▽
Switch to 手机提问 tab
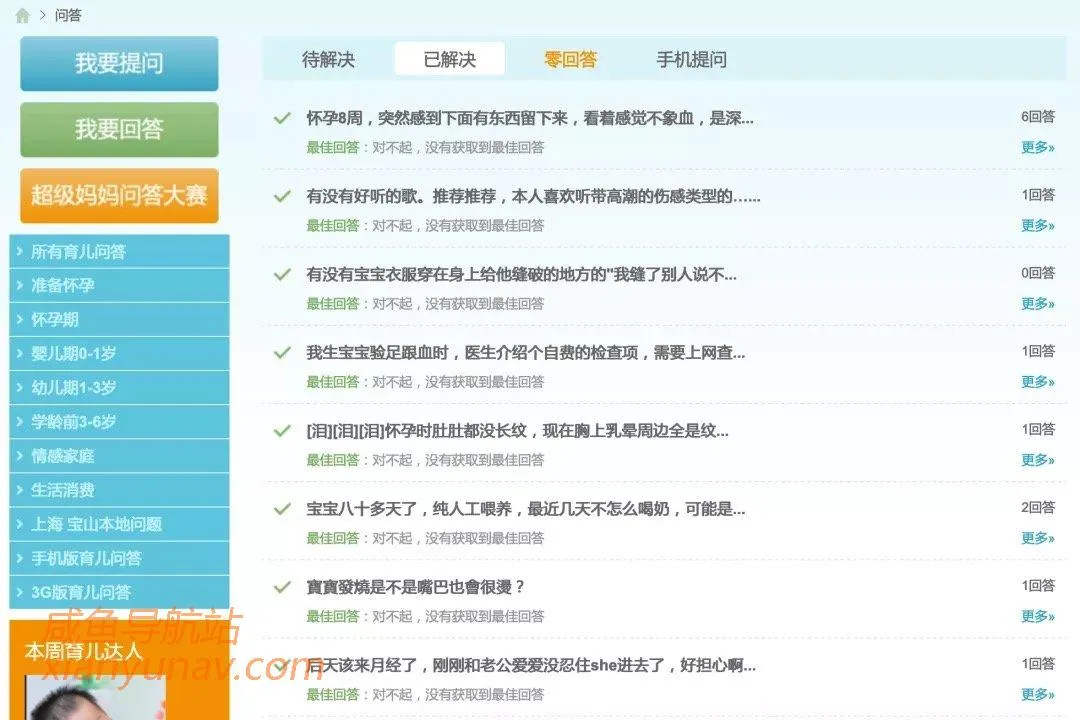 point(691,60)
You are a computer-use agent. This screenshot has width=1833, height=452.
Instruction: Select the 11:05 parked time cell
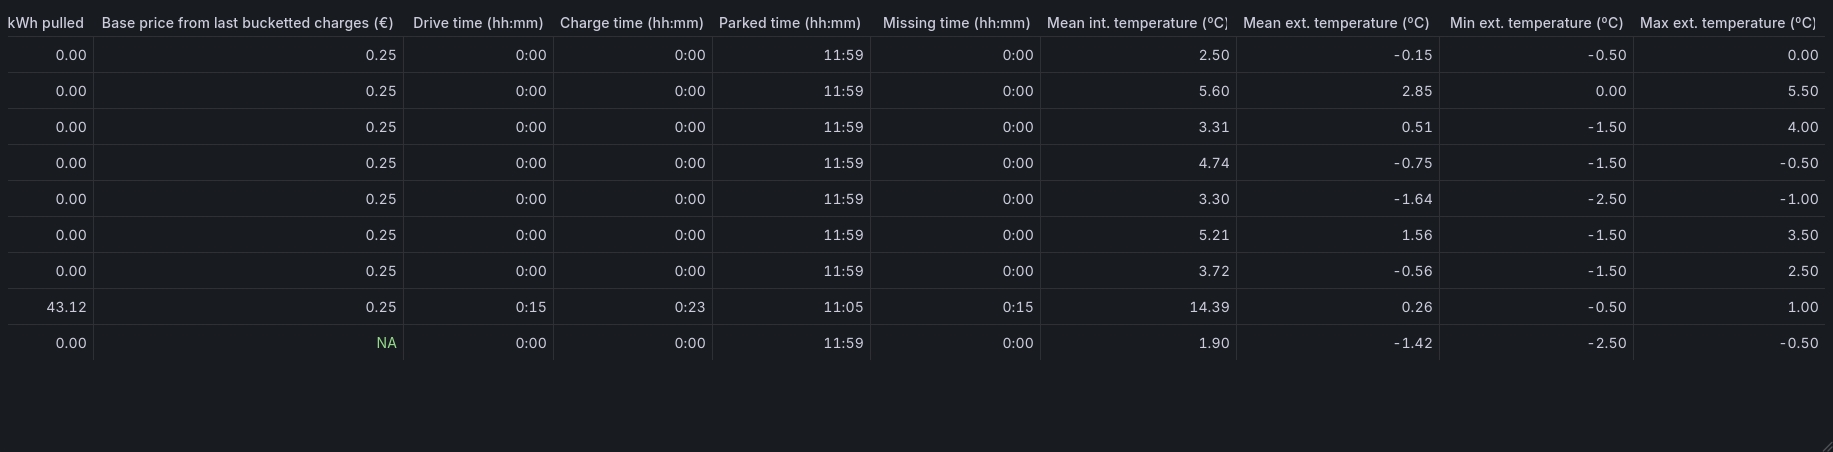click(843, 307)
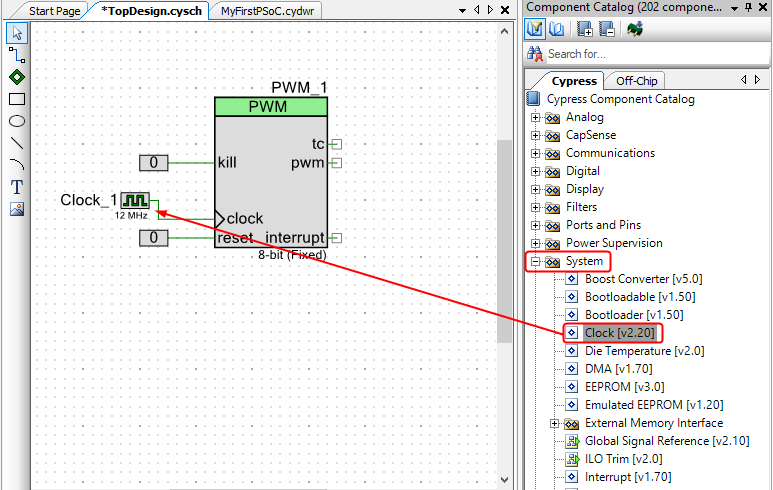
△
• _WORK INSTRUCTION_: Omit the pictures, then set down all the remaining data exactly as given.

• _EXERCISE ANSWER_:
Switch to 手机提问 tab
 point(691,60)
You are a computer-use agent. This screenshot has width=1833, height=452.
Instruction: Select the 11:05 parked time cell
click(843, 307)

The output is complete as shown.